Dies steht im krassen Widerspruch zu den lukrativen Rüstungsgeschäften, die diese Länder mit den kriegführenden Parteien abgeschlossen haben. So lieferten deutsche Rüstungsunternehmen seit 1999 allein an das Königreich Saudi-Arabien Panzerfahrzeuge, Gewehre, Munition und andere Rüstungsgüter im Gesamtwert von rund 2,8 Milliarden Euro. Auch nach Beginn der saudisch geführten Militärintervention im Jemen Ende März hat die Bundesregierung noch Rüstungsexporte an Saudi-Arabien genehmigt, allein im April im Wert von 12,9 Millionen Euro.

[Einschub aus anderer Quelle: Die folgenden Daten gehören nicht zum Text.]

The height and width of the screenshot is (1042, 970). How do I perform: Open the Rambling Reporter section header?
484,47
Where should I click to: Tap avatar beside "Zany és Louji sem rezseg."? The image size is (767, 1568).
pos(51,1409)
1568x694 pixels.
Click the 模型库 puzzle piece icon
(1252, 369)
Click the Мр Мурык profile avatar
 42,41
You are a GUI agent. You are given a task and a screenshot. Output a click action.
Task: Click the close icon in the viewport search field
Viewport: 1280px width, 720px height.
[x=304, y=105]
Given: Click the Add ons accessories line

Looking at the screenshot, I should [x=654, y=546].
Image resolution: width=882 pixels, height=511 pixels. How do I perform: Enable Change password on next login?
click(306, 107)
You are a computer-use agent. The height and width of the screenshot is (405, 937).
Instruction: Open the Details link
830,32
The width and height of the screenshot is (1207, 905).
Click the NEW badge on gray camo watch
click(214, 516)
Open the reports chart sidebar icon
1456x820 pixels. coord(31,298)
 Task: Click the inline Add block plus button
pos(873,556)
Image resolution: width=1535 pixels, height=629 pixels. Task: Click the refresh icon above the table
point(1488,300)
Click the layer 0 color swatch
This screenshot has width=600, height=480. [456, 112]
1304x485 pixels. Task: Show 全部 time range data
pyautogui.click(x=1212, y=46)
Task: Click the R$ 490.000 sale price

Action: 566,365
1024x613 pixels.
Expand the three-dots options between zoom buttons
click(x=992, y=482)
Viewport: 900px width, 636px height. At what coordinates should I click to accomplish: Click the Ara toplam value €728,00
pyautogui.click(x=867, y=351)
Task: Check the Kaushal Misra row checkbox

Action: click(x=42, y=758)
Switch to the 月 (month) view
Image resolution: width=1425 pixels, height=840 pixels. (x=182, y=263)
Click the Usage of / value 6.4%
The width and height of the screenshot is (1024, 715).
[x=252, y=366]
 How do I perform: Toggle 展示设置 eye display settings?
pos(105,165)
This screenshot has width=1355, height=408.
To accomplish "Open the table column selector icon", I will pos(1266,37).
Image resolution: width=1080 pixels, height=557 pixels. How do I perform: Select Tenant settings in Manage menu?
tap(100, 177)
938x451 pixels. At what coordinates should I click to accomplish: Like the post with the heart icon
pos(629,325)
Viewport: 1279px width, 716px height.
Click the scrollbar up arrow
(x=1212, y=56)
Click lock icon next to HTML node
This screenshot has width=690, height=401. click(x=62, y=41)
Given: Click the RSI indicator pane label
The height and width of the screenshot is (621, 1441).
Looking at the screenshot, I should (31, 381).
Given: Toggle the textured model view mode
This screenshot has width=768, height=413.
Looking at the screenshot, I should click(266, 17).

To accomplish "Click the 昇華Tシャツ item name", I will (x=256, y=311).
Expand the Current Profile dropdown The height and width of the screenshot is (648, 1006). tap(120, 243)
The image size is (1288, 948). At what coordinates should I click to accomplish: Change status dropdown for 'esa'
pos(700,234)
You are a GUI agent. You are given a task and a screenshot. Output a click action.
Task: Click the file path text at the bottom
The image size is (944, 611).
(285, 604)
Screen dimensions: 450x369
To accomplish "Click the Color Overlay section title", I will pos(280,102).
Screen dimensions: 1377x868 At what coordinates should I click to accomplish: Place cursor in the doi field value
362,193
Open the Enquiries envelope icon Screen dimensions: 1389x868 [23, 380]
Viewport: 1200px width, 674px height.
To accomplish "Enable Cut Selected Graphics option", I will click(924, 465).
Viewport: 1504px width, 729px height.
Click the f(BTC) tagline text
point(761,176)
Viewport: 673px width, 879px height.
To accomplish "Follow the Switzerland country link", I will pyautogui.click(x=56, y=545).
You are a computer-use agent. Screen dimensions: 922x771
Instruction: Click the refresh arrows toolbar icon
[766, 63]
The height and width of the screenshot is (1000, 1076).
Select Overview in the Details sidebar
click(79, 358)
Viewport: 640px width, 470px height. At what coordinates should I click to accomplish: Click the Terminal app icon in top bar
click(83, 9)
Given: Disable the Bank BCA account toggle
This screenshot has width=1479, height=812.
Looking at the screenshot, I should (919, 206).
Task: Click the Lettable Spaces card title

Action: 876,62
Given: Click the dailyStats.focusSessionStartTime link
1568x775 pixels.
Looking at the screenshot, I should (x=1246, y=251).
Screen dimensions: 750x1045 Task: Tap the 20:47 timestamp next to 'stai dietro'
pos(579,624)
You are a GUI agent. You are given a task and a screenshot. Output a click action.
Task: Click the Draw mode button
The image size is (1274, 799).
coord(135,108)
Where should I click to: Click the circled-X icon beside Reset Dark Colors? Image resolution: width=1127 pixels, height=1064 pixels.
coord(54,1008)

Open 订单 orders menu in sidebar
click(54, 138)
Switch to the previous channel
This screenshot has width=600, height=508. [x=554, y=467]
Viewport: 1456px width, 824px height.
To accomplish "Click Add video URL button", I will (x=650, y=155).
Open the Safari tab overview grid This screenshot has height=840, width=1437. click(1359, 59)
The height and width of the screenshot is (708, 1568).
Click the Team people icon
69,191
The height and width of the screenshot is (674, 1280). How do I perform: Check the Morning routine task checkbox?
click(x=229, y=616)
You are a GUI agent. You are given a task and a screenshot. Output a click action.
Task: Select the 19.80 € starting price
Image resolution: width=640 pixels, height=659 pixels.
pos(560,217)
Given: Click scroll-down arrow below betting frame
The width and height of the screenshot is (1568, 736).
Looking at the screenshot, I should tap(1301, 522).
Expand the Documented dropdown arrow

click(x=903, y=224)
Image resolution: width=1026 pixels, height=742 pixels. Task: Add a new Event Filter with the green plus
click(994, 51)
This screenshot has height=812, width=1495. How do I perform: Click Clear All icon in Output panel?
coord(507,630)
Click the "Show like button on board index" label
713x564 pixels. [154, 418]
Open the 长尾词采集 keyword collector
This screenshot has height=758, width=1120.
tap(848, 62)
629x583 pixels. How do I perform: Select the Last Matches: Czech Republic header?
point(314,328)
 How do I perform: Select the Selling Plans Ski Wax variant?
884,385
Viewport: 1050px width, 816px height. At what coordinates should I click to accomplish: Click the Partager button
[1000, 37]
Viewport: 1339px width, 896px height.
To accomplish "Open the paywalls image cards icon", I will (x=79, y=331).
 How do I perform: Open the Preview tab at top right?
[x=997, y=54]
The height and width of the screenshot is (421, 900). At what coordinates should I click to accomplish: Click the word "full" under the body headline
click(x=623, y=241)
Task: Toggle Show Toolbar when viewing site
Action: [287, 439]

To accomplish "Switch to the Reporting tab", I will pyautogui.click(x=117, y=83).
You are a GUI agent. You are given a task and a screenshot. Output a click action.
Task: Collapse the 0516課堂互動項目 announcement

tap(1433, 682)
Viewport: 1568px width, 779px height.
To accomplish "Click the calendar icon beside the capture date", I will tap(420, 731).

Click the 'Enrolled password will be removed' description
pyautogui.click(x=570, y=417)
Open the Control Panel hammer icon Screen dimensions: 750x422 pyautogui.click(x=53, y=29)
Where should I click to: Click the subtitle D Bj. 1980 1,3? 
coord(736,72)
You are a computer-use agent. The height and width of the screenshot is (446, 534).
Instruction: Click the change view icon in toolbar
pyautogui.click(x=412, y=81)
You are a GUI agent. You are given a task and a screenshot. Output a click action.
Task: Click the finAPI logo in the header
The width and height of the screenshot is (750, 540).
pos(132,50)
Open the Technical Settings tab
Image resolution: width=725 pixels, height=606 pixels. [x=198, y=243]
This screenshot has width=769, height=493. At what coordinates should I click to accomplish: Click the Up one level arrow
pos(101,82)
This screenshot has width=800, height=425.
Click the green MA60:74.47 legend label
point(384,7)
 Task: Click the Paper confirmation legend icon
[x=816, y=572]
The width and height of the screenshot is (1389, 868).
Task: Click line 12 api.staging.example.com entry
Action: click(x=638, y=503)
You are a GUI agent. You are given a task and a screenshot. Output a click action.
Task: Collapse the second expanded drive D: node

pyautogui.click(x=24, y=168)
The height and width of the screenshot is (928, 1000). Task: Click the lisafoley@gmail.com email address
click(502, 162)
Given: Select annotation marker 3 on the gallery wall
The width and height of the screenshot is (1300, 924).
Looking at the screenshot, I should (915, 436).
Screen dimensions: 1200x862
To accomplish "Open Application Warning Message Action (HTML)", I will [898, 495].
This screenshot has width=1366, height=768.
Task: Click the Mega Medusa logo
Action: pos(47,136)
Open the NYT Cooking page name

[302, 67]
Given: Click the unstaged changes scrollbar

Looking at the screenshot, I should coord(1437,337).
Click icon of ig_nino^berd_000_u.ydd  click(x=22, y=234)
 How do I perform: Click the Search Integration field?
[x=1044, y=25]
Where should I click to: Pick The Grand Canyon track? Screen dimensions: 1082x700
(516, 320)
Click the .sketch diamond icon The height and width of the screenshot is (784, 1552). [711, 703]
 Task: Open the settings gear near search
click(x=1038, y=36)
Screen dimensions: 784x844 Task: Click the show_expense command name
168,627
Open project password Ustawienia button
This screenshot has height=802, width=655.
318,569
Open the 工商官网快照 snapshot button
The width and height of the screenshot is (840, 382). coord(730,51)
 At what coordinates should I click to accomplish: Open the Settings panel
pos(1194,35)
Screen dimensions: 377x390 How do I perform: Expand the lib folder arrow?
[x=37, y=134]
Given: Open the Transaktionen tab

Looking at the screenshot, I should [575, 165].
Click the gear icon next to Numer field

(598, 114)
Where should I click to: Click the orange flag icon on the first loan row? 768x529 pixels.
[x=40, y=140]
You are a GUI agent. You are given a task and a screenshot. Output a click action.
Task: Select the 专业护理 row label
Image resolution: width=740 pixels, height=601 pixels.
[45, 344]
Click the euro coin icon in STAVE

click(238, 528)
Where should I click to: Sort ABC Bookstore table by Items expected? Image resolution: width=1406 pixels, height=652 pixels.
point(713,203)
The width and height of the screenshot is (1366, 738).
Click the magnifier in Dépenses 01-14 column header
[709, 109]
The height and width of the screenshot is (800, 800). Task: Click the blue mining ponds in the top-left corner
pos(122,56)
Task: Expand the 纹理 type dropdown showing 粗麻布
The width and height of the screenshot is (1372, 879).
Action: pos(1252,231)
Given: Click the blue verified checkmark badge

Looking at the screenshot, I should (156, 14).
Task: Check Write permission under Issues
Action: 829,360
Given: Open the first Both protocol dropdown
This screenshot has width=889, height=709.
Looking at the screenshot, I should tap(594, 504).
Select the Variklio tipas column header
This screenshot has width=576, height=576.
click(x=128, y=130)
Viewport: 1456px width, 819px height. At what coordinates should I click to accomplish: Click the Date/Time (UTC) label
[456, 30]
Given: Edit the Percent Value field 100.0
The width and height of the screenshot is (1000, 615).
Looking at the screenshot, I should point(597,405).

Die internationale Reaktion auf die Krise ist beschämend. Auch reiche Länder wie Deutschland tragen eine Mitverantwortung für das Leid der Zivilbevölkerung. Regierungsvertreter sollten diese Woche bei der UN-Generalversammlung in New York ein sofortiges Waffen-Embargo gegen alle Kriegsparteien im Jemen beschließen. Ebenso müssen sie die Aufhebung der von der saudisch geführten Militärkoalition verhängten Versorgungsblockade einfordern und endlich die internationale Nothilfe ausreichend finanzieren.

Einige Staaten kommen ihrer Verantwortung durchaus nach. So haben Schweden und Dänemark bereits 255 beziehungsweise 182 Prozent ihres gerechten Anteils am UN-Nothilfe-Aufruf bereitgestellt.

Im August konnten aufgrund der Blockade lediglich 12 Prozent des benötigten Treibstoffs und 44 Prozent der benötigten Weizenmenge eingeführt werden, das ist der niedrigste Wert seit April. Schon im Juli wies Oxfam in einem Hintergrundpapier auf die dramatische Situation der Zivilbevölkerung im Jemen hin. Demnach hungern 13 Millionen Menschen – die Hälfte der Bevölkerung. Wenn sich die Versorgungslage nicht entscheidend verbessert, droht jeder Zweite von ihnen zu verhungern.